NPR logo Who's In The Office? The American Workday In One Graph


Who's In The Office? The American Workday In One Graph

Researchers often look at the number of hours worked, but rarely do they ask the question of when. Fortunately, the government conducts an annual study called the American Time Use Survey that tracks how people spend their days.

The interactive graph below shows the share of workers who say they're working in a given hour, grouped by occupation. Play with the different job categories to see how the average workdays differ from one another.

The conventional workday remains pretty strong. The majority of people are at work from 9 a.m. to 5 p.m., with a small break in the middle of the day for lunch.

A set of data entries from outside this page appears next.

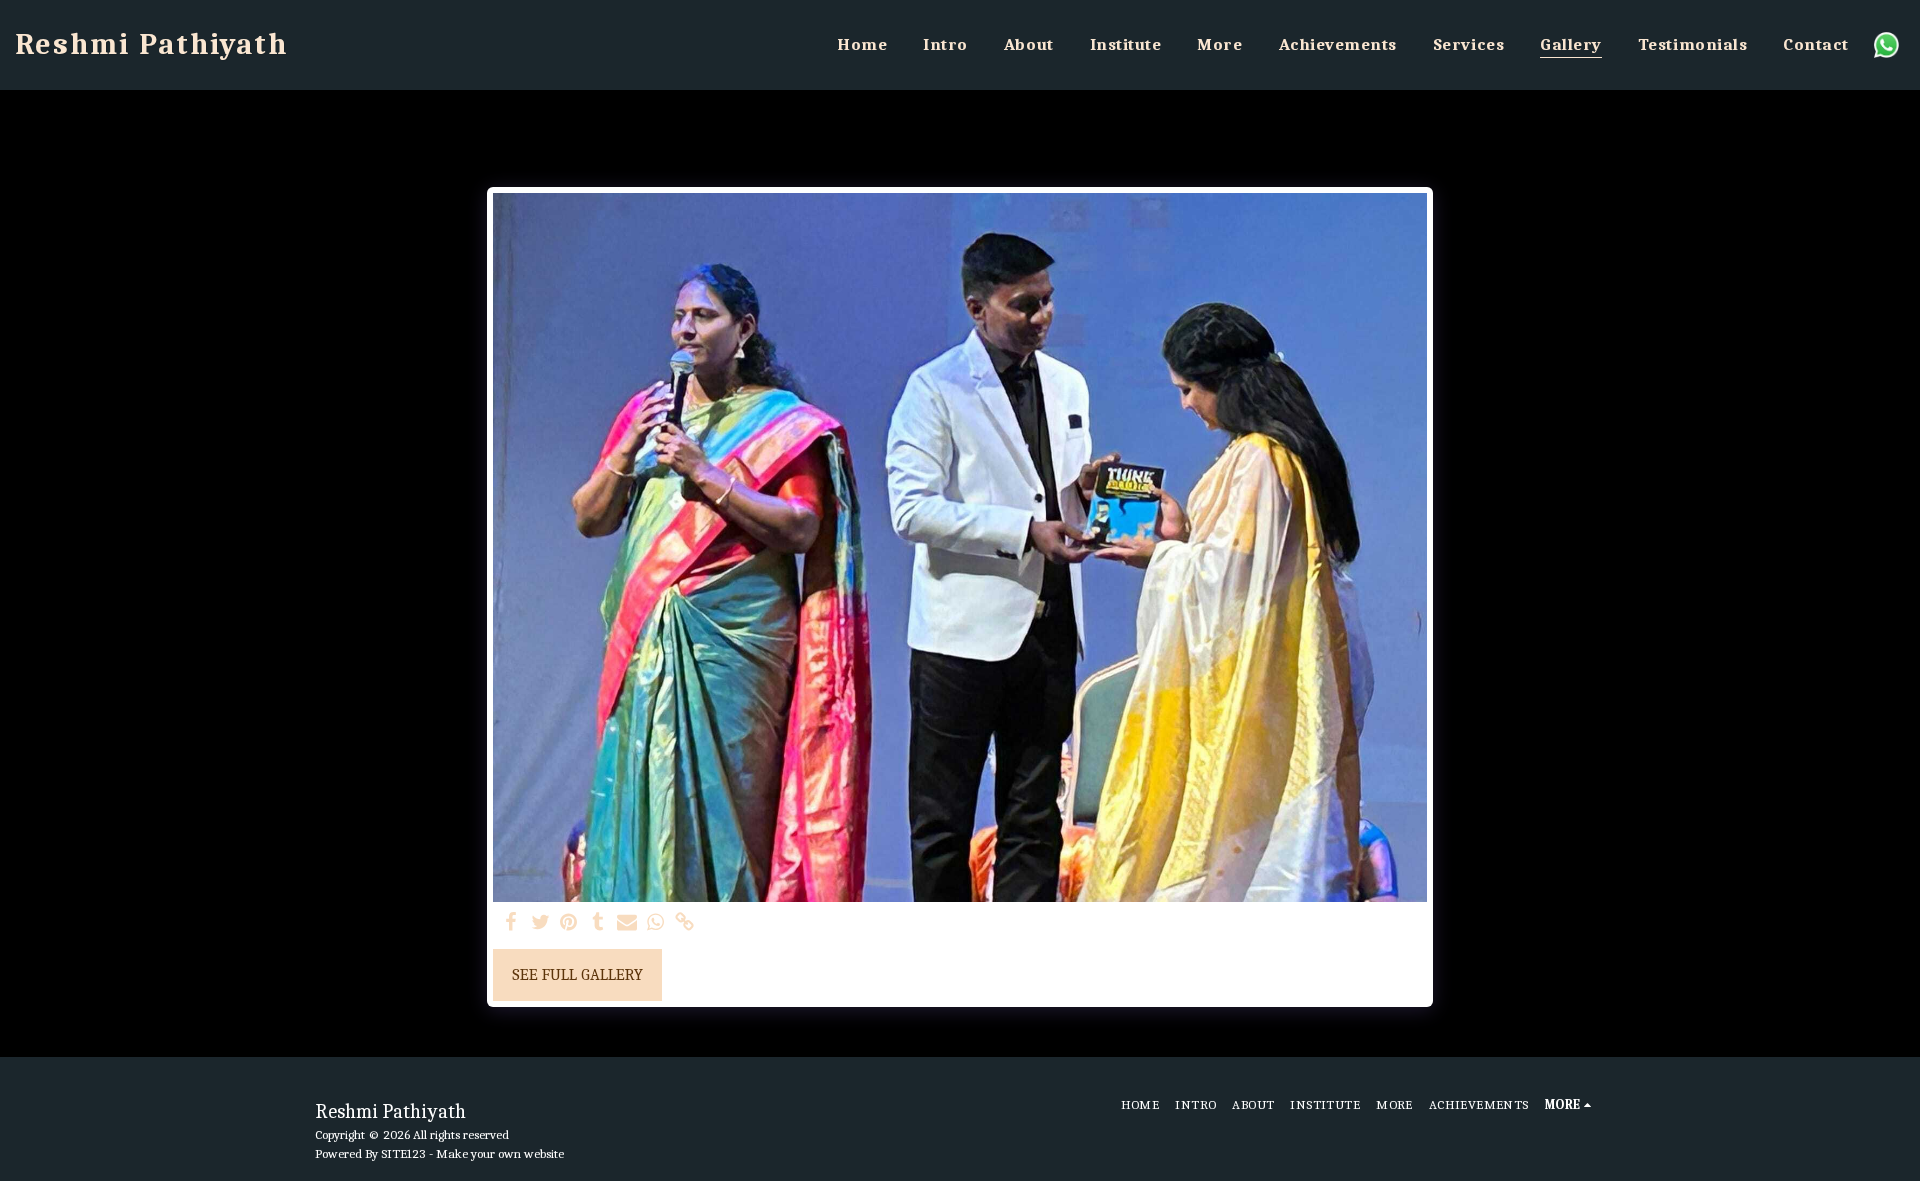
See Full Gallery (577, 974)
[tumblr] (598, 923)
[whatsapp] (655, 923)
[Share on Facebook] (511, 923)
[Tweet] (540, 923)
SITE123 (403, 1153)
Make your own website (500, 1153)
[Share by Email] (626, 923)
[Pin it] (569, 923)
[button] (1886, 44)
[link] (684, 923)
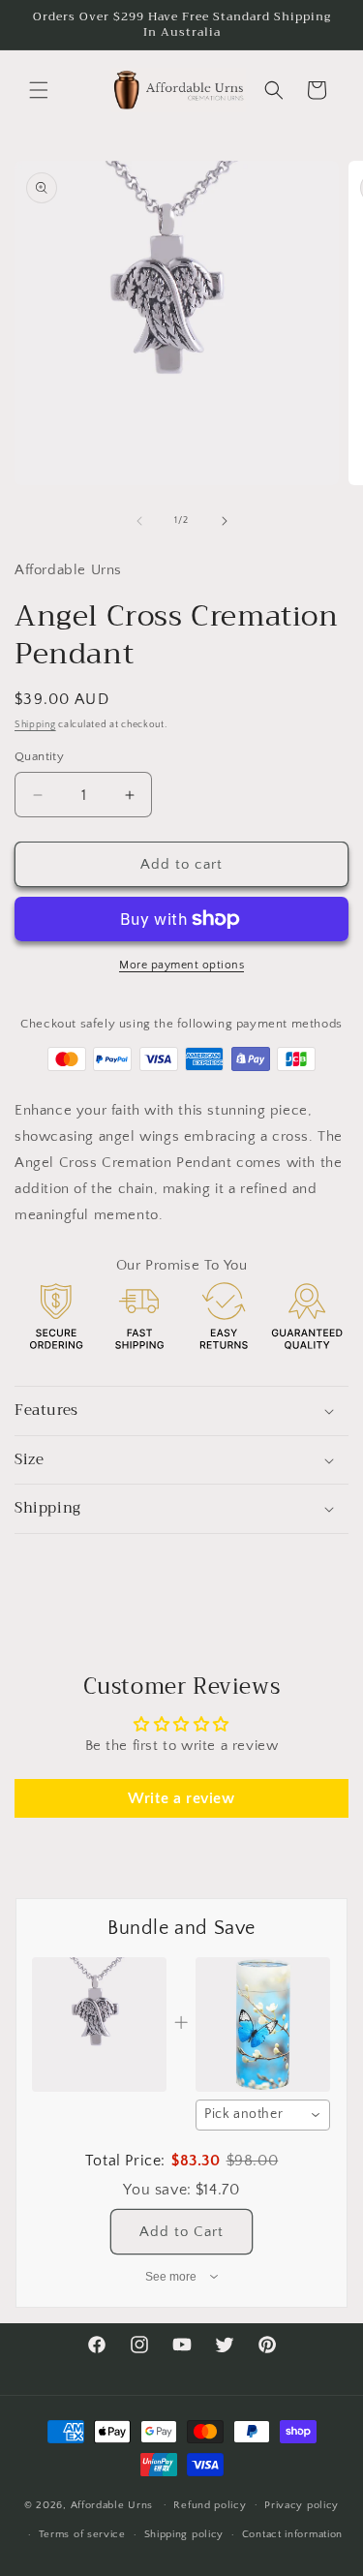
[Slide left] (139, 521)
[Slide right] (224, 521)
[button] (38, 90)
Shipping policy (184, 2534)
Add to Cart (181, 2231)
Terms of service (82, 2534)
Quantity (39, 756)
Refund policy (209, 2505)
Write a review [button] (181, 1798)
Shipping (35, 725)
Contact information (292, 2534)
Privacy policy (301, 2505)
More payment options (181, 965)
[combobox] (263, 2115)
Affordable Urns (112, 2504)
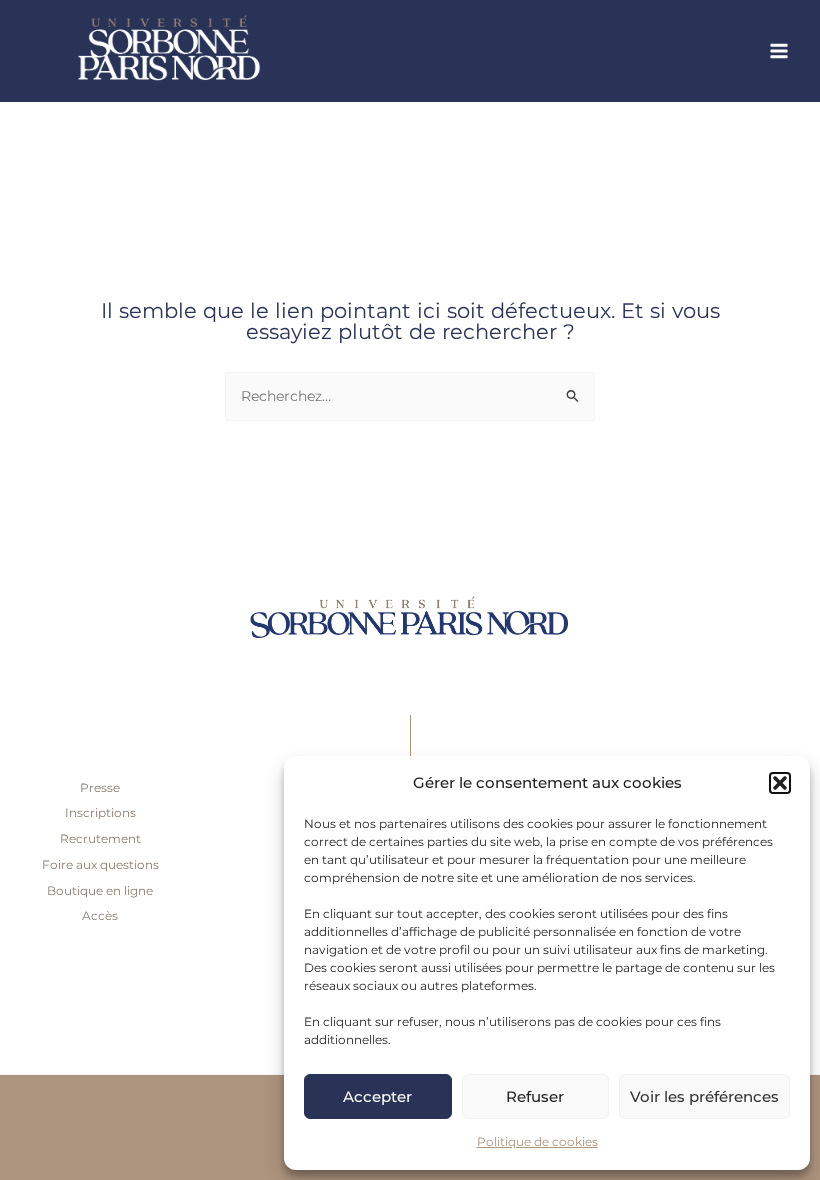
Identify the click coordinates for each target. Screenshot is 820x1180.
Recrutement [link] (100, 838)
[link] (220, 51)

The graph shows that construction workers take the lunch hour the most seriously, with the largest drop in workers at noon (as measured from peak to midday trough).

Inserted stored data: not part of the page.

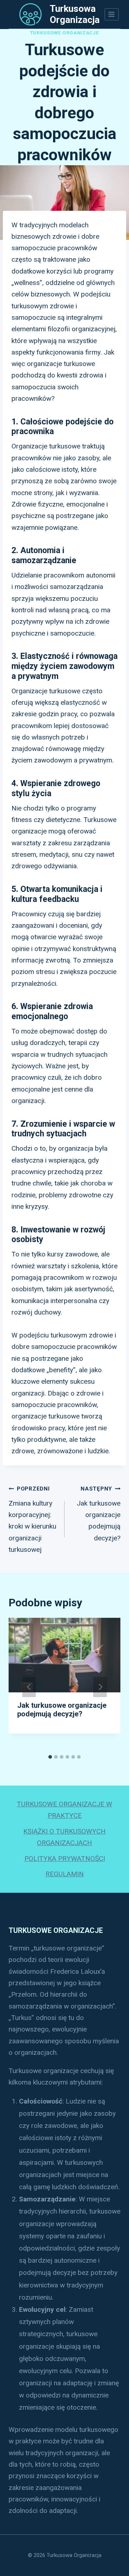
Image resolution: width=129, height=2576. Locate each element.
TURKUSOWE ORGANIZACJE (64, 32)
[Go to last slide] (29, 1687)
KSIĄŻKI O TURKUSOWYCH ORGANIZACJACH (64, 1837)
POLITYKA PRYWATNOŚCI (64, 1858)
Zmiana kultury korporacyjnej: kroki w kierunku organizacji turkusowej (32, 1520)
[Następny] (100, 1687)
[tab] (50, 1757)
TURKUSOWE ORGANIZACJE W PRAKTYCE (64, 1810)
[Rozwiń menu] (112, 14)
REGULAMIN (65, 1874)
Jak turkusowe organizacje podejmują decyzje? (98, 1514)
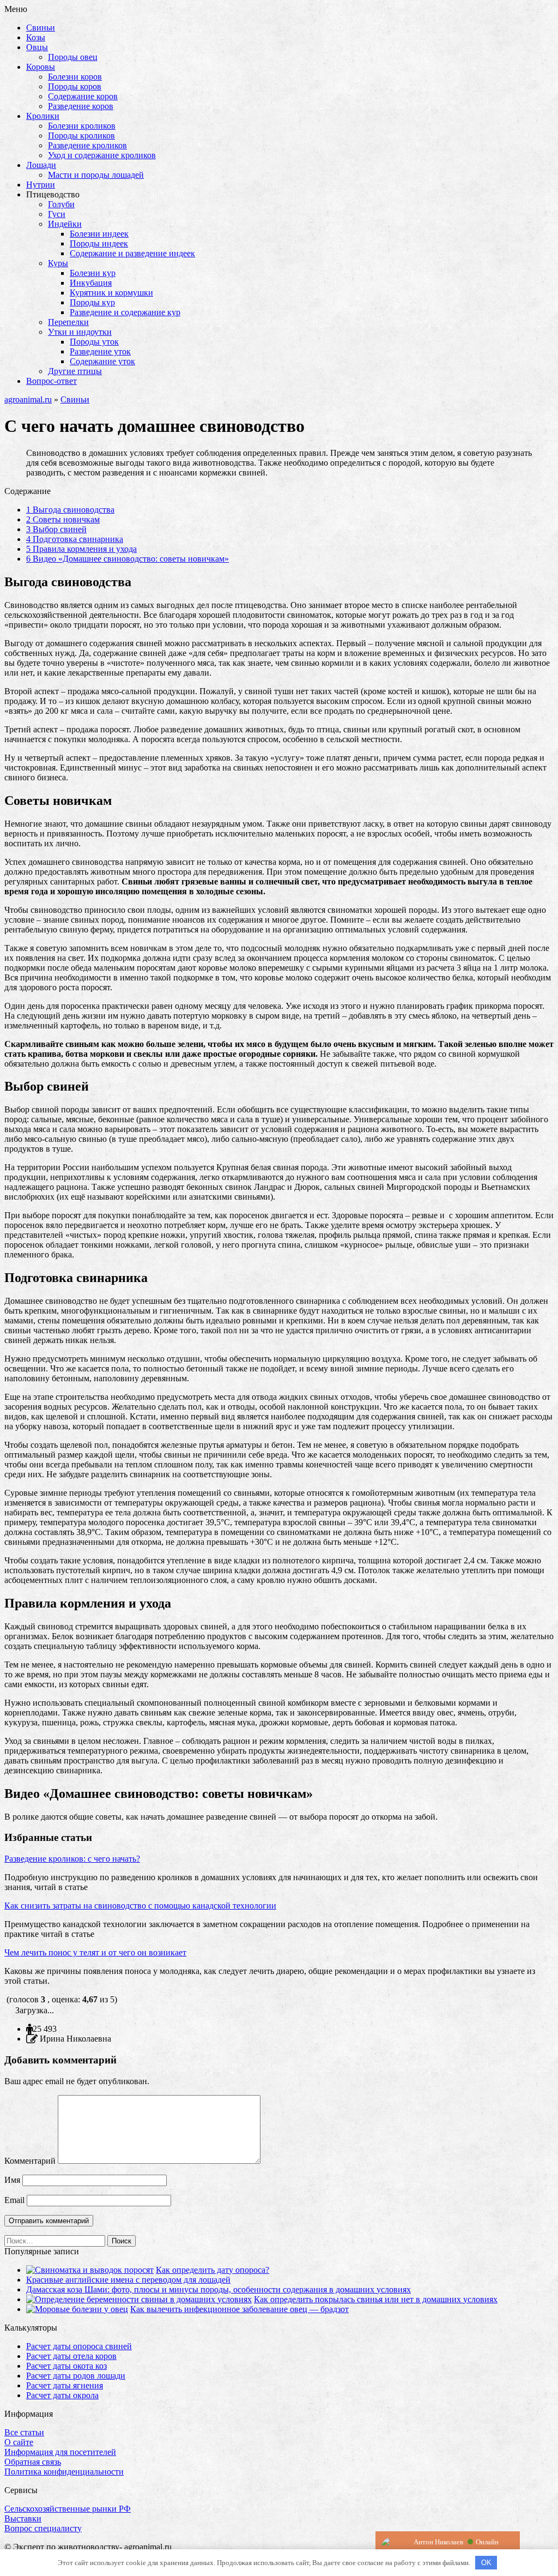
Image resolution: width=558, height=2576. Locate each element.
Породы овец (73, 57)
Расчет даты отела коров (71, 2356)
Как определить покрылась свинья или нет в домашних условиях (376, 2299)
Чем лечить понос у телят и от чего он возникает (95, 1952)
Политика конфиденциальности (64, 2471)
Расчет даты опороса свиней (79, 2346)
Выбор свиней (56, 529)
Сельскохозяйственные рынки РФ (67, 2508)
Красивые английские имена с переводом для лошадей (128, 2279)
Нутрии (40, 184)
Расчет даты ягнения (64, 2385)
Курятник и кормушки (111, 292)
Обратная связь (32, 2461)
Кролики (42, 116)
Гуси (56, 214)
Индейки (65, 223)
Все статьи (24, 2432)
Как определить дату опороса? (212, 2269)
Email (14, 2200)
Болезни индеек (99, 233)
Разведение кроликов (87, 145)
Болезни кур (93, 273)
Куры (58, 263)
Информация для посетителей (60, 2452)
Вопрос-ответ (51, 381)
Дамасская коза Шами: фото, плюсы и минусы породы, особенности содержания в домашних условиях (218, 2289)
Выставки (22, 2518)
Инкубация (91, 282)
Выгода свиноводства (70, 509)
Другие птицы (75, 371)
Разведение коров (80, 106)
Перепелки (68, 322)
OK (486, 2563)
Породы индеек (99, 243)
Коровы (40, 66)
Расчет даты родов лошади (75, 2375)
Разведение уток (100, 351)
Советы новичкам (63, 519)
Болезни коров (75, 76)
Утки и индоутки (80, 331)
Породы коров (74, 86)
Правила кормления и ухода (81, 548)
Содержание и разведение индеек (132, 253)
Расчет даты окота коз (66, 2365)
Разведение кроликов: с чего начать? (72, 1858)
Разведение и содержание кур (125, 312)
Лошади (41, 165)
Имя (12, 2179)
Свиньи (40, 27)
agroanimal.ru (28, 399)
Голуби (61, 204)
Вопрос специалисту (43, 2528)
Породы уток (94, 341)
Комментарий (30, 2160)
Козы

Construction workers take lunch seriously.

Not surprisingly, servers and cooks have a schedule that's essentially the opposite of all other occupations. Their hours peak during lunch and hold steady well into the evening.

Food preparation and serving

The only occupation where a large share of workers are up at 3 a.m. is protective services (like police officers, firefighters and private detectives). Even among blue collar workers, working at 3 a.m. is a relatively rare occurrence.

Protective services

Still, Americans work more night and weekend hours than people in other advanced economies, according to Dan Hamermesh and Elena Stancanelli's forthcoming paper. They found that about 27 percent of Americans have worked between 10 p.m. and 6 a.m. at least once a week, compared with 19 percent in the U.K. and 13 percent in Germany.

But there are limits to the data. For white collar work, the line between life and work can be blurred. Tasks like late-night emails and dinners with clients throw a wrench into how work hours are measured overall.